Y les recuerda la metáfora del cuerpo humano, uno y con muchos miembros, que desempeñan diferentes funciones. Así los cristianos forman un solo cuerpo en Cristo, siendo todos miembros del mismo, los unos para los otros, con diferentes servicios y responsabilidades: la profecía, el ministerio, el servicio fraterno, la enseñanza, la atención a los débiles, la misericordia a los necesitados…, que se ejercen, no según el propio interés, sino con la disponibilidad que brota de la fe, sabiendo que se está sirviendo a Cristo.
Si la fuerza principal de la vida de Jesús fue el amor, fruto de un compromiso servicial a los hermanos, ejercicio de un bien a los otros, el amor es también la fuerza fundamental del discípulo.
El amor se hace concreto en la vida comunitaria y en las relaciones apostólicas.

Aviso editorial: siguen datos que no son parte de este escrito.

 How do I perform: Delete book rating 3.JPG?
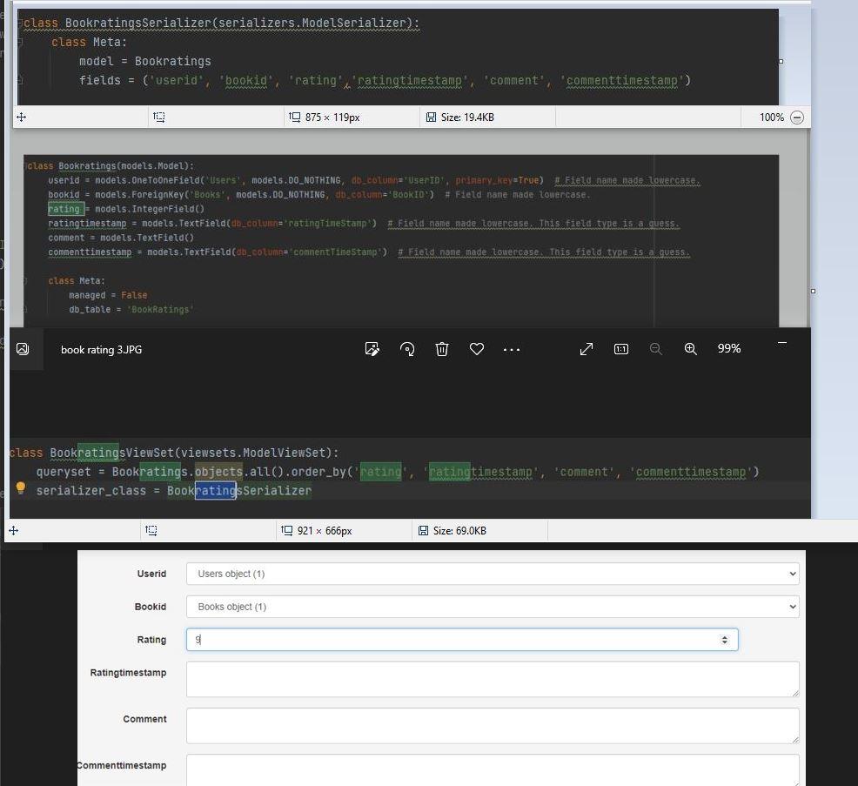[442, 349]
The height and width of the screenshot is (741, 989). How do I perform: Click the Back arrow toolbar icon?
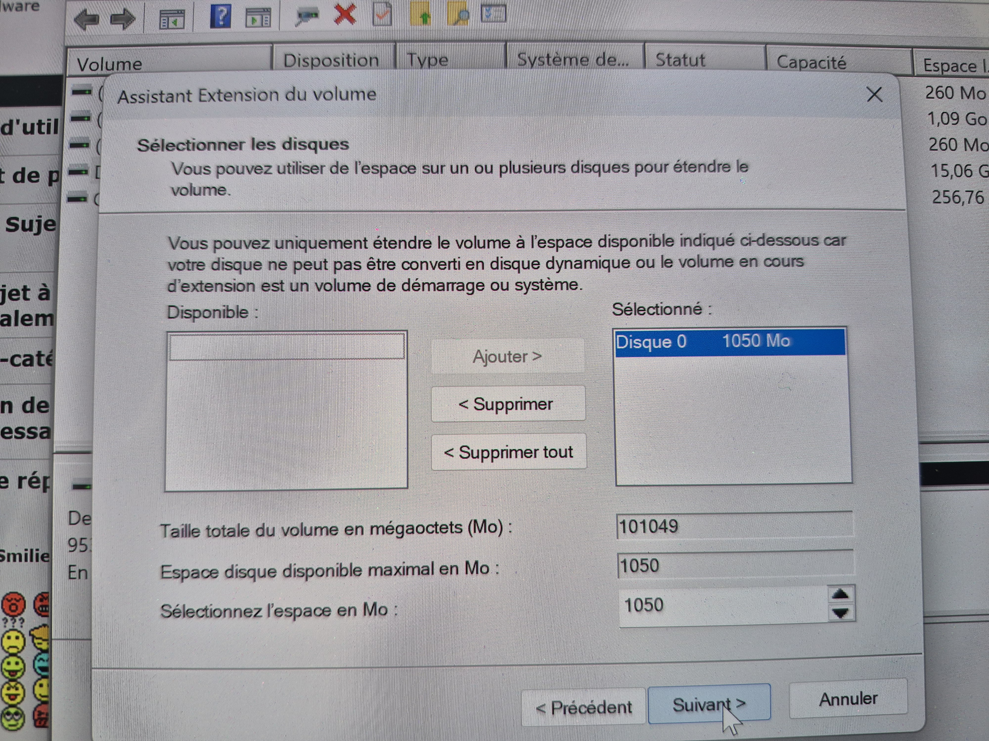click(87, 19)
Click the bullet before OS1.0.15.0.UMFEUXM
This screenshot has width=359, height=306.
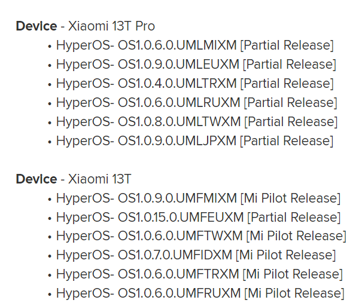tap(50, 218)
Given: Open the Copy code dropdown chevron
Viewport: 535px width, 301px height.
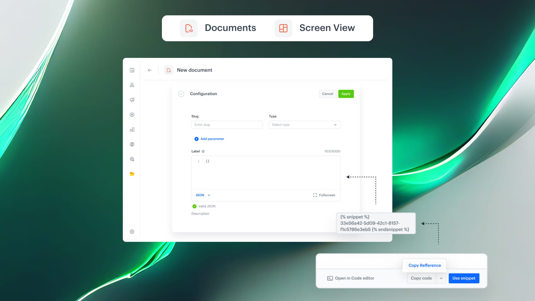Looking at the screenshot, I should coord(441,278).
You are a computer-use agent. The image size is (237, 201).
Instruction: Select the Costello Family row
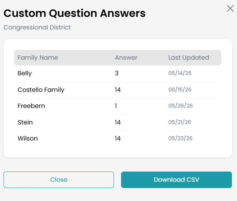118,90
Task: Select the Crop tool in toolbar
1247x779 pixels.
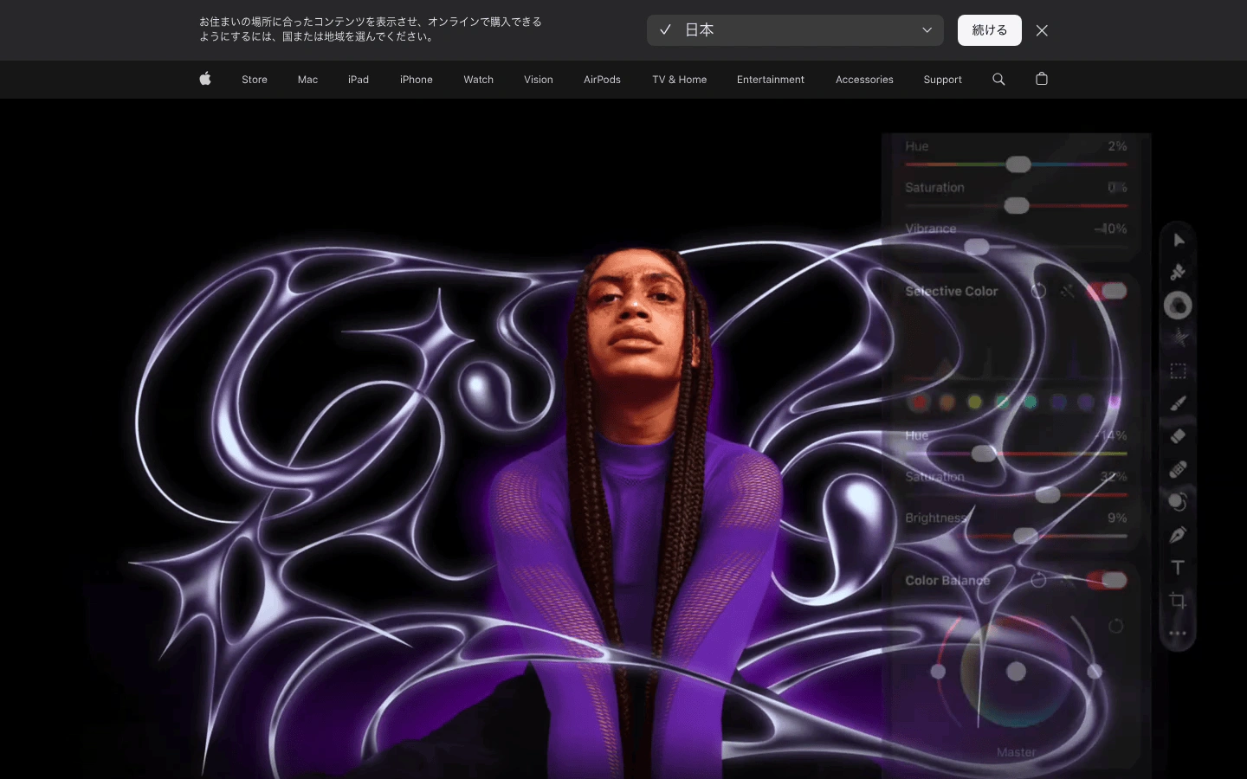Action: (x=1178, y=601)
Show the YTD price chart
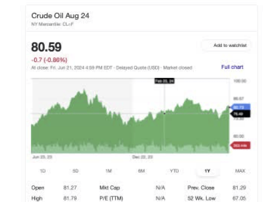Viewport: 271px width, 202px height. pyautogui.click(x=174, y=171)
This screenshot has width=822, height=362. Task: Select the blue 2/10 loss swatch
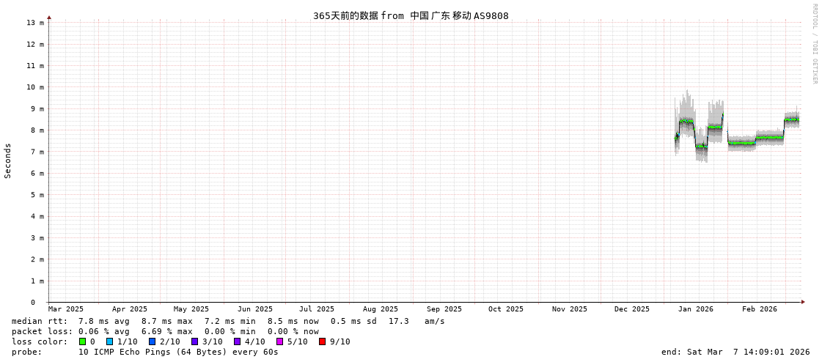(x=153, y=341)
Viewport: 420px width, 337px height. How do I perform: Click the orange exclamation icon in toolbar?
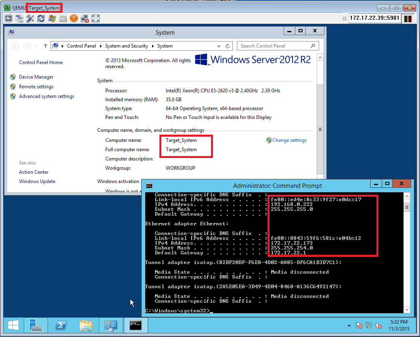tap(73, 19)
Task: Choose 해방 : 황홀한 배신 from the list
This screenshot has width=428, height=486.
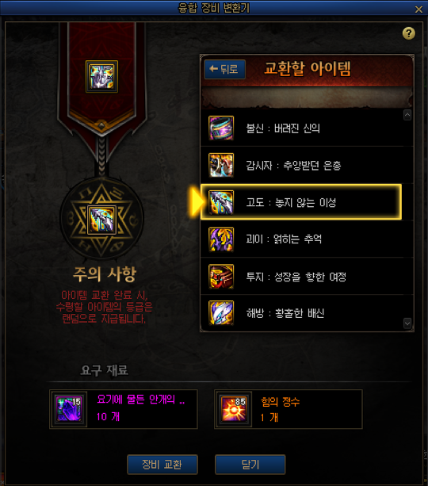Action: click(x=307, y=312)
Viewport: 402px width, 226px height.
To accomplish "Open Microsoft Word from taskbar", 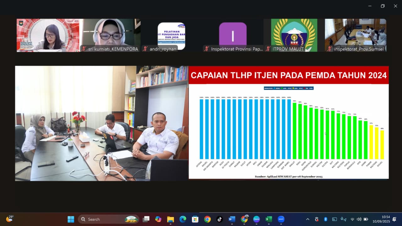I will point(232,219).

Y así Pablo presenta las actitudes que juzga necesarias en ese ámbito: la mutua estima en la relación fraterna, el celo sin negligencia, el compartir las alegrías y tristezas de los hermanos, el fervor en el espíritu, la alegría de la esperanza, la perseverancia en la tribulación, la asiduidad en la oración, el ejercicio de la hospitalidad.
Bendiciendo a los que los persiguen, sin maldecirlos. Alegrándose con los que se alegran y llorando con los que lloran. Teniendo un mismo sentir los unos para los otros, sin altivez, sin devolver mal por mal, y procurando el bien ante todos los hombres. No tomando la justicia por cuenta propia y sin dar lugar a la ira. En fin, no dejándose vencer por el mal, antes venciendo al mal con el bien.